Application Cases

Experiment Name: Application of High-Voltage Amplifier in the Synthesis of Siloxane Smectic Monomers

Research Direction: Crystal Materials

Test Objective:
Bistability includes nematic bistability, smectic A phase bistability, and cholesteric phase bistability. Current research focuses primarily on smectic A phase bistability. Smart glass made from the smectic A phase has no viewing angle issues.

Smectic A phase bistable liquid crystals are mainly composed of smectic liquid crystals and ionic salt clearing agents. When a high-frequency voltage (>1000 Hz) is applied, the ionic salt cannot be driven, and the liquid crystal molecules maintain a uniform orientation under the applied voltage, resulting in a transparent state. However, due to the high viscosity of the smectic liquid crystal, it cannot return to the scattering state when the voltage is removed. When a low-frequency voltage (<100 Hz) is applied to the liquid crystal, the ionic salt is driven. Its random motion disrupts the alignment of the liquid crystal molecules, resulting in a hazy state. Similarly, due to the high viscosity, it cannot return to the original state when the voltage is removed.

Testing Equipment: ATA-2041 high-voltage amplifier, differential scanning calorimeter, nuclear magnetic resonance spectrometer, elemental analyzer, polarizing microscope, Abbe refractometer, haze transmittance tester

Experimental Procedure:

Figure: Synthesis of Smectic Liquid Crystal Monomer Compound 2

In this experiment, 10-bromo-1-decene, 4-hydroxy-4'-cyanobiphenyl, and 1,1,1,3,3,5,5-heptamethyltrisiloxane were used as raw materials.

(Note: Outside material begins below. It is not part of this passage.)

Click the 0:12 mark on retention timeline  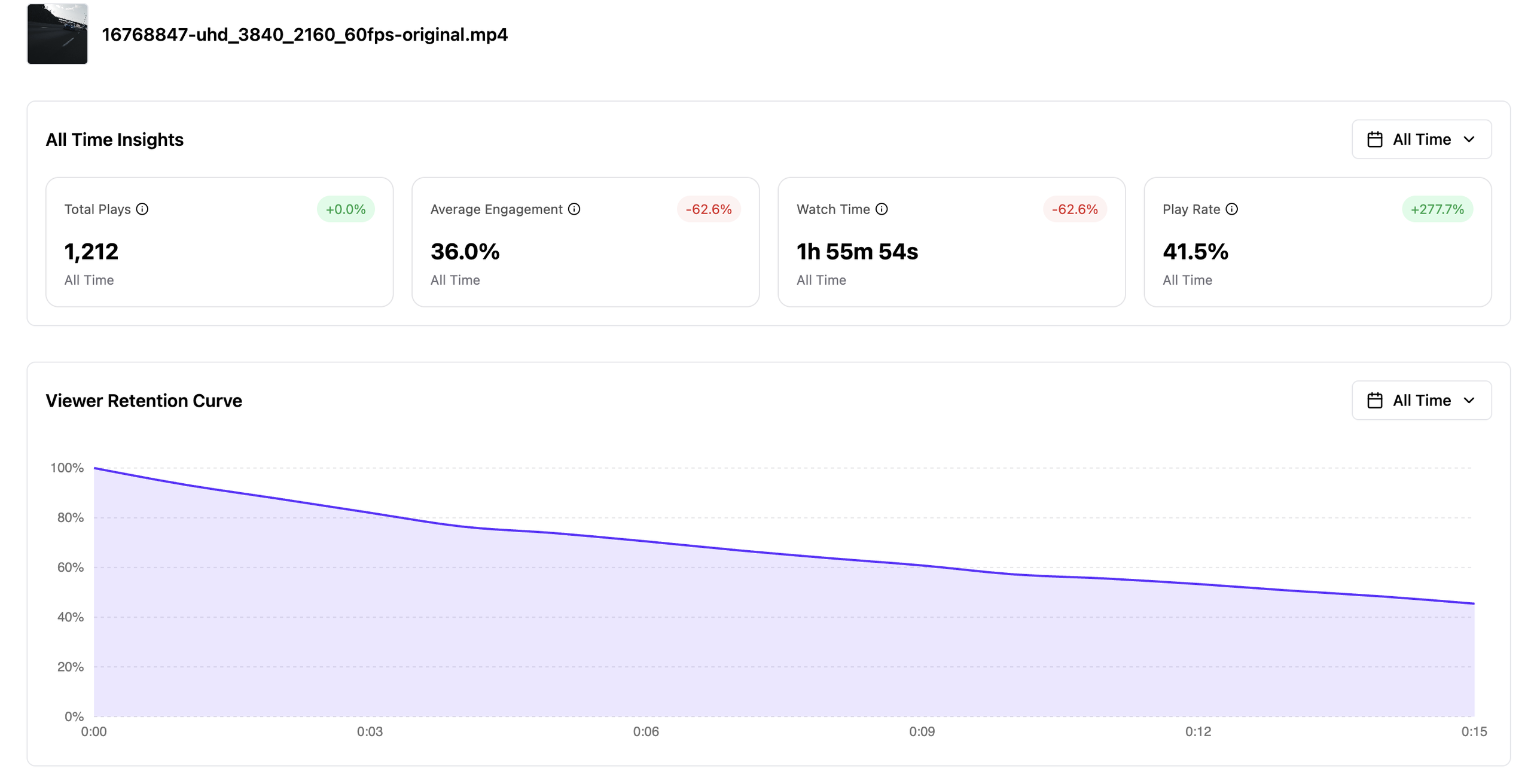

A smectic A phase liquid crystal monomer containing a long-chain siloxane structure was synthesized in high yield through a two-step reaction. The structure was confirmed by nuclear magnetic resonance (NMR) and elemental analysis. The liquid crystal parameters were measured using a polarizing microscope and a differential scanning calorimeter. This smectic A phase liquid crystal monomer containing a long-chain siloxane structure was used to prepare a smectic A phase mixed crystal. Using this mixed crystal material, an optical device with bistable characteristics was fabricated.

Experimental Results:

Figure: DSC Curve of the Smectic Phase Formulation

Experiments show that the smectic phase bistable device made with this smectic phase mixed crystal formulation has a wide smectic phase temperature range (-62°C to 60°C), a low driving voltage (50 V), excellent transparent state parameters (haze = 0.06%, parallel light transmittance = 90.34%), no viewing angle defects, and achieves bistability by requiring power only when switching states.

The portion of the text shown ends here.